[Opening The input section]

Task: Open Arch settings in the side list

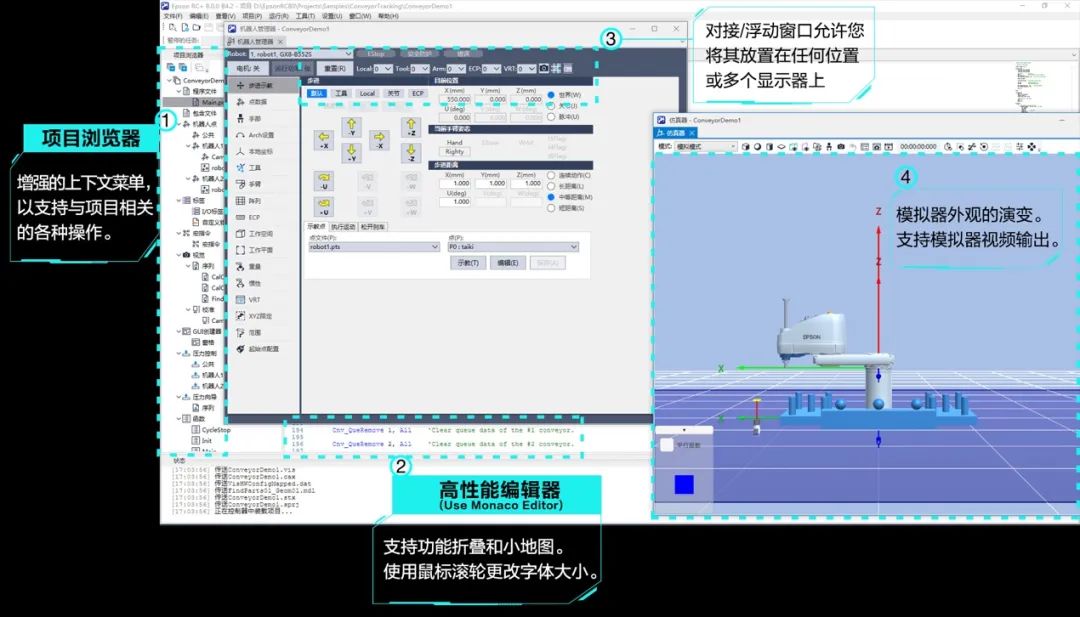Action: 260,135
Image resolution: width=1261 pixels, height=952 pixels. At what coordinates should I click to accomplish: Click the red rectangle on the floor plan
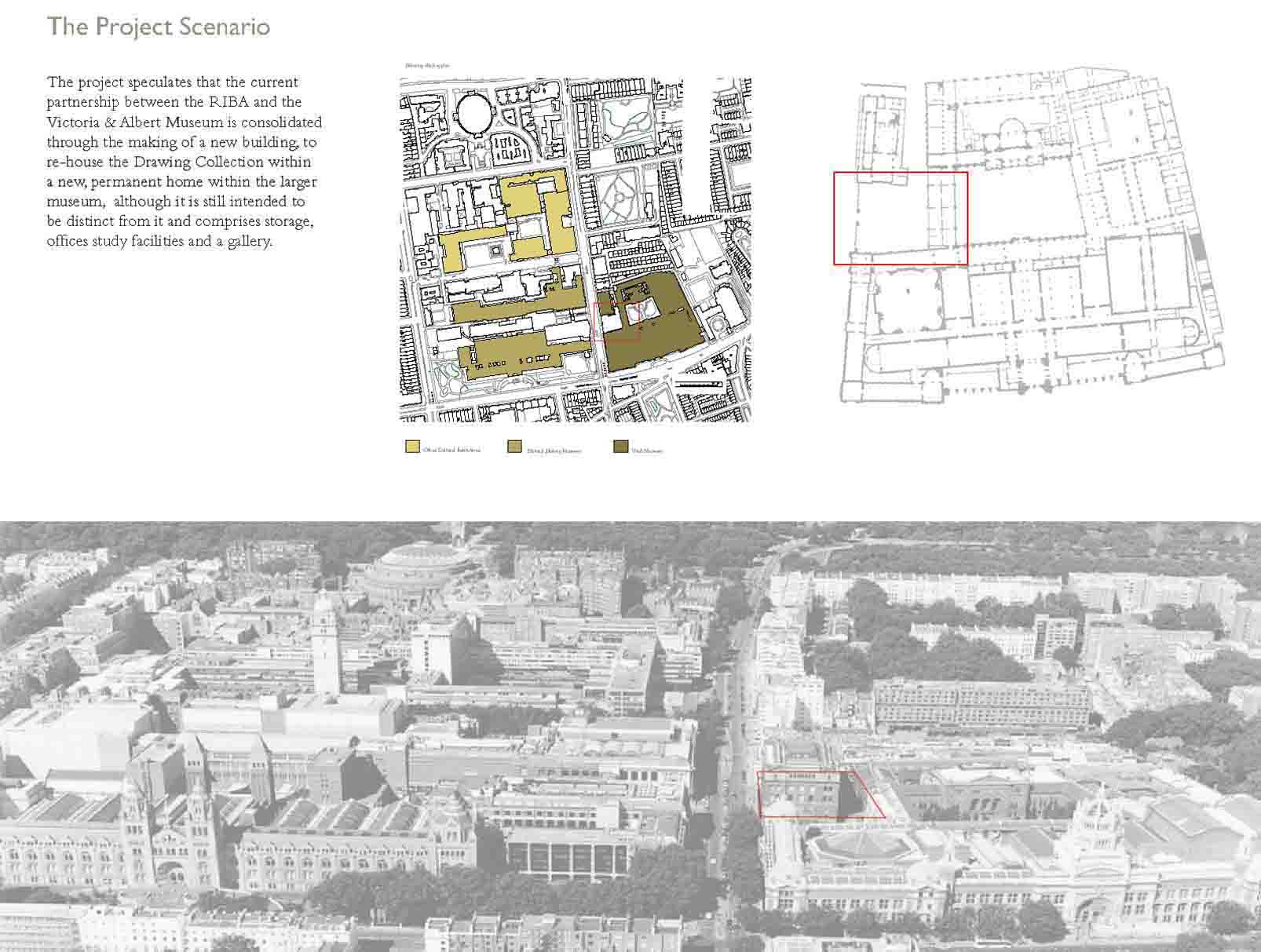click(900, 218)
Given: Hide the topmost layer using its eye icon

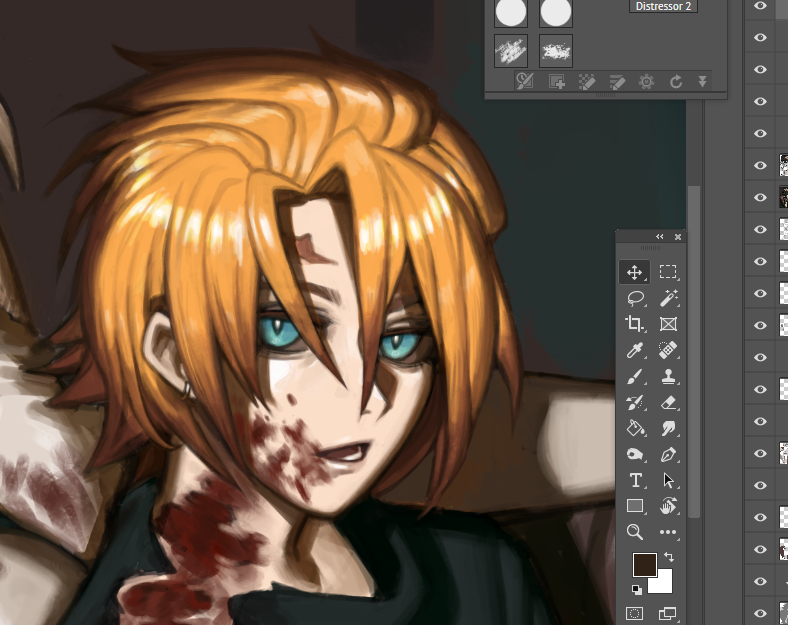Looking at the screenshot, I should (x=760, y=7).
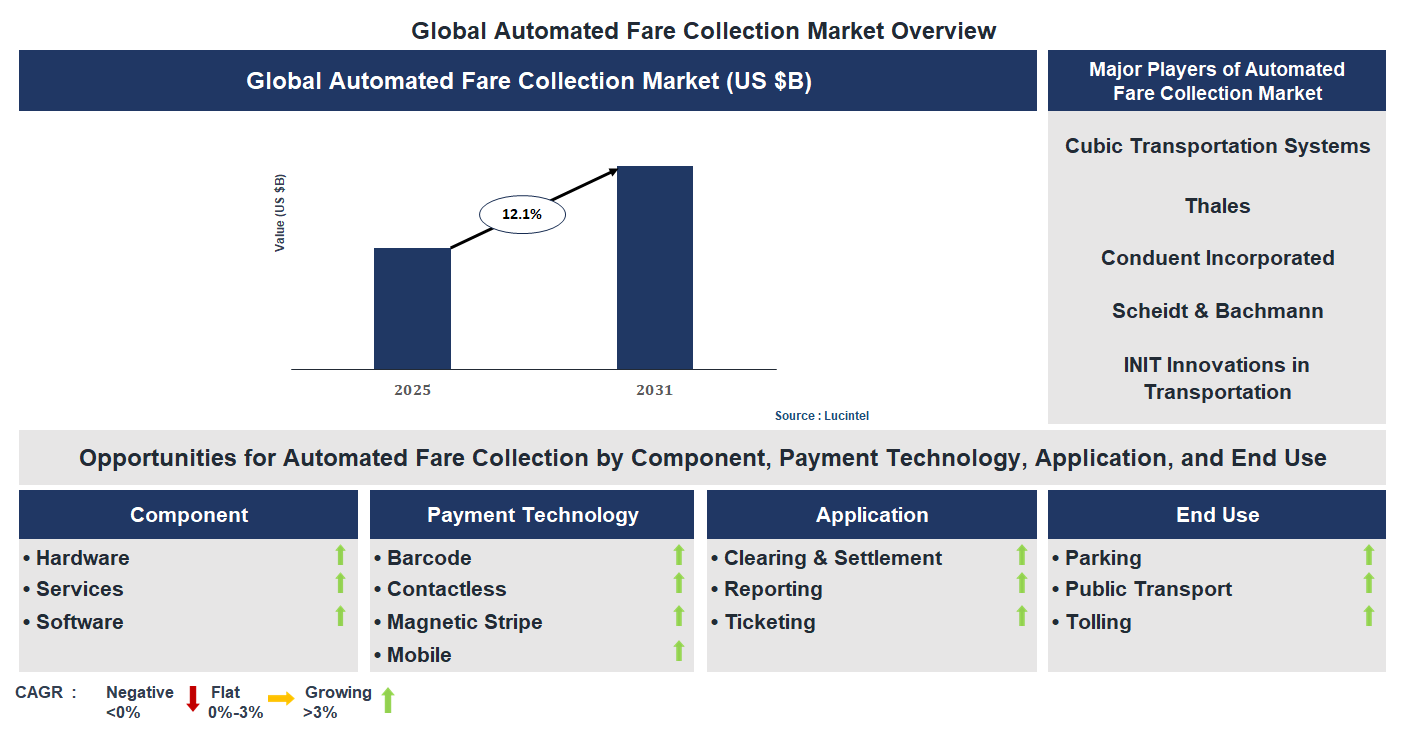Select the Application column header
The image size is (1407, 733).
coord(872,514)
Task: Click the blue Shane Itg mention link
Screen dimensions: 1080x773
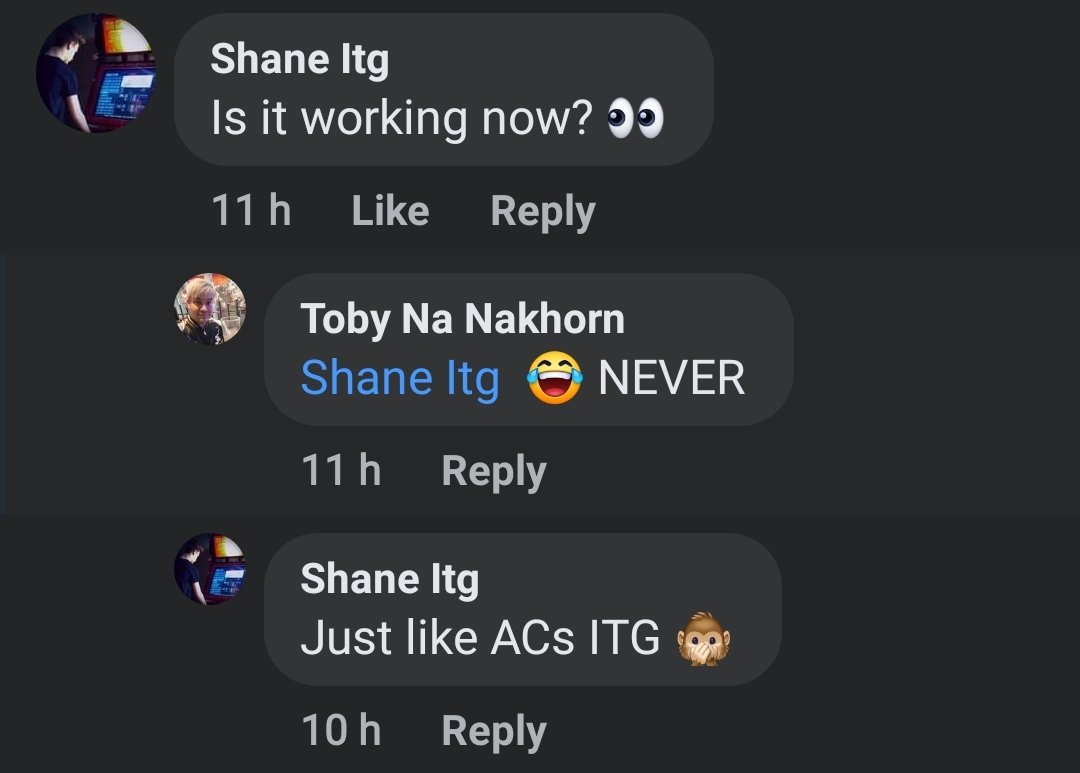Action: 400,379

[Closing The input section]

* Task description
The entries are to be written out again exactly, though without any images.

* Finished exercise
Task: Open Arch settings in the side list

Action: 260,135
Image resolution: width=1261 pixels, height=952 pixels. At what coordinates should I click to accomplish: Click the red rectangle on the floor plan
click(900, 218)
Given: Hide the topmost layer using its eye icon

Looking at the screenshot, I should (x=760, y=7).
Select the Application column header
The image size is (1407, 733).
coord(872,514)
Task: Click the blue Shane Itg mention link
Screen dimensions: 1080x773
Action: 400,379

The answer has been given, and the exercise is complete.